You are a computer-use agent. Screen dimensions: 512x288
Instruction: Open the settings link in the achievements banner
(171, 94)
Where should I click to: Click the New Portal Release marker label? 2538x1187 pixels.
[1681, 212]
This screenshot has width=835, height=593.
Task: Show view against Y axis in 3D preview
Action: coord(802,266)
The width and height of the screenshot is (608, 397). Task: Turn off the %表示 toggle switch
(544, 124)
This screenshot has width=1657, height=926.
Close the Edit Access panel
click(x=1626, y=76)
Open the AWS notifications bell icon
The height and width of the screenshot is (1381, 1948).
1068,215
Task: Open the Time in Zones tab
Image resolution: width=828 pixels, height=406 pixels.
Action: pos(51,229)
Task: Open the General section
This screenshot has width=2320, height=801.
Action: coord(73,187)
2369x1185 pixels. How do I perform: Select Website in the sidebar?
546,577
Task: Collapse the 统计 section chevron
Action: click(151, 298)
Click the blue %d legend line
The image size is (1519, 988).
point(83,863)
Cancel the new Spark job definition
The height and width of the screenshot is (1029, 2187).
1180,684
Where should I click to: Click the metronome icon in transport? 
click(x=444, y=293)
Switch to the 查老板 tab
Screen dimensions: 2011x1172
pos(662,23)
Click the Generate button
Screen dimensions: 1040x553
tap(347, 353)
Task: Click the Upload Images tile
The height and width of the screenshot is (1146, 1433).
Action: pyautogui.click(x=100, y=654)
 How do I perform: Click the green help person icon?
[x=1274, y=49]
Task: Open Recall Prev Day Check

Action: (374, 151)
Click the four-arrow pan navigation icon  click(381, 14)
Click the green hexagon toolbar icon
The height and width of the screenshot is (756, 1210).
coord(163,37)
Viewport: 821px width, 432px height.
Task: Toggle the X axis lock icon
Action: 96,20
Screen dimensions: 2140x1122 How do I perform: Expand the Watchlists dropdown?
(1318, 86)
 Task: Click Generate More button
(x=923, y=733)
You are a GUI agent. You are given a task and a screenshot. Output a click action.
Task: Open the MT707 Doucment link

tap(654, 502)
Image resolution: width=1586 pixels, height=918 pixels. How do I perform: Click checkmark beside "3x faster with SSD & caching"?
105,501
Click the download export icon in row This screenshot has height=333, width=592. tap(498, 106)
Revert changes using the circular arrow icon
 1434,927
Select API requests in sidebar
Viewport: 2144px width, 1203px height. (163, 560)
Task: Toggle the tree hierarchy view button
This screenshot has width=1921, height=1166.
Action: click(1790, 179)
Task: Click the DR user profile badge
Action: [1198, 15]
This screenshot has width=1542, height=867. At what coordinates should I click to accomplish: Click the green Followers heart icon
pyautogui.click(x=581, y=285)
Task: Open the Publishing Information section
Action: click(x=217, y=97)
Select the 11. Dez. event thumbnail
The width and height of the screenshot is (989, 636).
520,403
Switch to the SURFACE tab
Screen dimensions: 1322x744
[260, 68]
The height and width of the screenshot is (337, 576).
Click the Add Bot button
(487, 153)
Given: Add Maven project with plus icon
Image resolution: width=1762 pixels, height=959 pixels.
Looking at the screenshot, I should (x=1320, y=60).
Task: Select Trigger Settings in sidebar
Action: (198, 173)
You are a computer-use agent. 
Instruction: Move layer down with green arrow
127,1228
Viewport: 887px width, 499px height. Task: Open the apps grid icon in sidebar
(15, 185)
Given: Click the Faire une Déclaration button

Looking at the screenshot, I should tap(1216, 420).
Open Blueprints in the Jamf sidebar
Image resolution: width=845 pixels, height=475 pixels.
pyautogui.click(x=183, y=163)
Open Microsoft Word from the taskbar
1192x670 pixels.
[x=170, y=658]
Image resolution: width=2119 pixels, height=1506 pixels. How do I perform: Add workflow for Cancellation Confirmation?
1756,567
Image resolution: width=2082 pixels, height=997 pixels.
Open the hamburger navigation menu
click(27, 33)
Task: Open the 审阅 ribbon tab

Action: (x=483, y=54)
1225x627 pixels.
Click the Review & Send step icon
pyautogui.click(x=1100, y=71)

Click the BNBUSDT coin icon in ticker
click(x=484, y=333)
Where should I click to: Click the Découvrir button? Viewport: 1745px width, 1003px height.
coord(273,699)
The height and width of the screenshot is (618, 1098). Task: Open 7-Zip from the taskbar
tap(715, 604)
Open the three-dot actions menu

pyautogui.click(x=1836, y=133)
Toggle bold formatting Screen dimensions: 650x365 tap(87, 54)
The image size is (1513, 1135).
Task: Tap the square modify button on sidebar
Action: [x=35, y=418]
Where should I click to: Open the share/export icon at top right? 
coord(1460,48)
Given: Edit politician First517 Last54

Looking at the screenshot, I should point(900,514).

* Try it: Give back all of the records exactly as they were provided above.

* Answer below:
You are a computer-use agent. Screen dimensions: 512x288
Instruction: Open the settings link in the achievements banner
(171, 94)
Where should I click to: Click the New Portal Release marker label? 2538x1187 pixels.
[1681, 212]
This screenshot has width=835, height=593.
Task: Show view against Y axis in 3D preview
Action: coord(802,266)
The width and height of the screenshot is (608, 397). Task: Turn off the %表示 toggle switch
(544, 124)
This screenshot has width=1657, height=926.
Close the Edit Access panel
click(x=1626, y=76)
Open the AWS notifications bell icon
The height and width of the screenshot is (1381, 1948).
1068,215
Task: Open the Time in Zones tab
Image resolution: width=828 pixels, height=406 pixels.
Action: pos(51,229)
Task: Open the General section
This screenshot has width=2320, height=801.
Action: coord(73,187)
2369x1185 pixels. How do I perform: Select Website in the sidebar?
546,577
Task: Collapse the 统计 section chevron
Action: click(151, 298)
Click the blue %d legend line
The image size is (1519, 988).
point(83,863)
Cancel the new Spark job definition
The height and width of the screenshot is (1029, 2187).
1180,684
Where should I click to: Click the metronome icon in transport? 
click(x=444, y=293)
Switch to the 查老板 tab
Screen dimensions: 2011x1172
pos(662,23)
Click the Generate button
Screen dimensions: 1040x553
tap(347, 353)
Task: Click the Upload Images tile
The height and width of the screenshot is (1146, 1433).
Action: pyautogui.click(x=100, y=654)
 How do I perform: Click the green help person icon?
[x=1274, y=49]
Task: Open Recall Prev Day Check

Action: (374, 151)
Click the four-arrow pan navigation icon  click(381, 14)
Click the green hexagon toolbar icon
The height and width of the screenshot is (756, 1210).
coord(163,37)
Viewport: 821px width, 432px height.
Task: Toggle the X axis lock icon
Action: 96,20
Screen dimensions: 2140x1122 How do I perform: Expand the Watchlists dropdown?
(1318, 86)
 Task: Click Generate More button
(x=923, y=733)
You are a GUI agent. You are given a task and a screenshot. Output a click action.
Task: Open the MT707 Doucment link

tap(654, 502)
Image resolution: width=1586 pixels, height=918 pixels. How do I perform: Click checkmark beside "3x faster with SSD & caching"?
105,501
Click the download export icon in row This screenshot has height=333, width=592. tap(498, 106)
Revert changes using the circular arrow icon
 1434,927
Select API requests in sidebar
Viewport: 2144px width, 1203px height. (163, 560)
Task: Toggle the tree hierarchy view button
This screenshot has width=1921, height=1166.
Action: click(1790, 179)
Task: Click the DR user profile badge
Action: [1198, 15]
This screenshot has width=1542, height=867. At what coordinates should I click to accomplish: Click the green Followers heart icon
pyautogui.click(x=581, y=285)
Task: Open the Publishing Information section
Action: click(x=217, y=97)
Select the 11. Dez. event thumbnail
The width and height of the screenshot is (989, 636).
520,403
Switch to the SURFACE tab
Screen dimensions: 1322x744
[260, 68]
The height and width of the screenshot is (337, 576).
Click the Add Bot button
(487, 153)
Given: Add Maven project with plus icon
Image resolution: width=1762 pixels, height=959 pixels.
Looking at the screenshot, I should (x=1320, y=60).
Task: Select Trigger Settings in sidebar
Action: (198, 173)
You are a computer-use agent. 
Instruction: Move layer down with green arrow
127,1228
Viewport: 887px width, 499px height. Task: Open the apps grid icon in sidebar
(15, 185)
Given: Click the Faire une Déclaration button

Looking at the screenshot, I should tap(1216, 420).
Open Blueprints in the Jamf sidebar
Image resolution: width=845 pixels, height=475 pixels.
pyautogui.click(x=183, y=163)
Open Microsoft Word from the taskbar
1192x670 pixels.
[x=170, y=658]
Image resolution: width=2119 pixels, height=1506 pixels. How do I perform: Add workflow for Cancellation Confirmation?
1756,567
Image resolution: width=2082 pixels, height=997 pixels.
Open the hamburger navigation menu
click(27, 33)
Task: Open the 审阅 ribbon tab

Action: (x=483, y=54)
1225x627 pixels.
Click the Review & Send step icon
pyautogui.click(x=1100, y=71)

Click the BNBUSDT coin icon in ticker
click(x=484, y=333)
Where should I click to: Click the Découvrir button? Viewport: 1745px width, 1003px height.
coord(273,699)
The height and width of the screenshot is (618, 1098). Task: Open 7-Zip from the taskbar
tap(715, 604)
Open the three-dot actions menu

pyautogui.click(x=1836, y=133)
Toggle bold formatting Screen dimensions: 650x365 tap(87, 54)
The image size is (1513, 1135).
Task: Tap the square modify button on sidebar
Action: [x=35, y=418]
Where should I click to: Open the share/export icon at top right? 
coord(1460,48)
Given: Edit politician First517 Last54

Looking at the screenshot, I should point(900,514).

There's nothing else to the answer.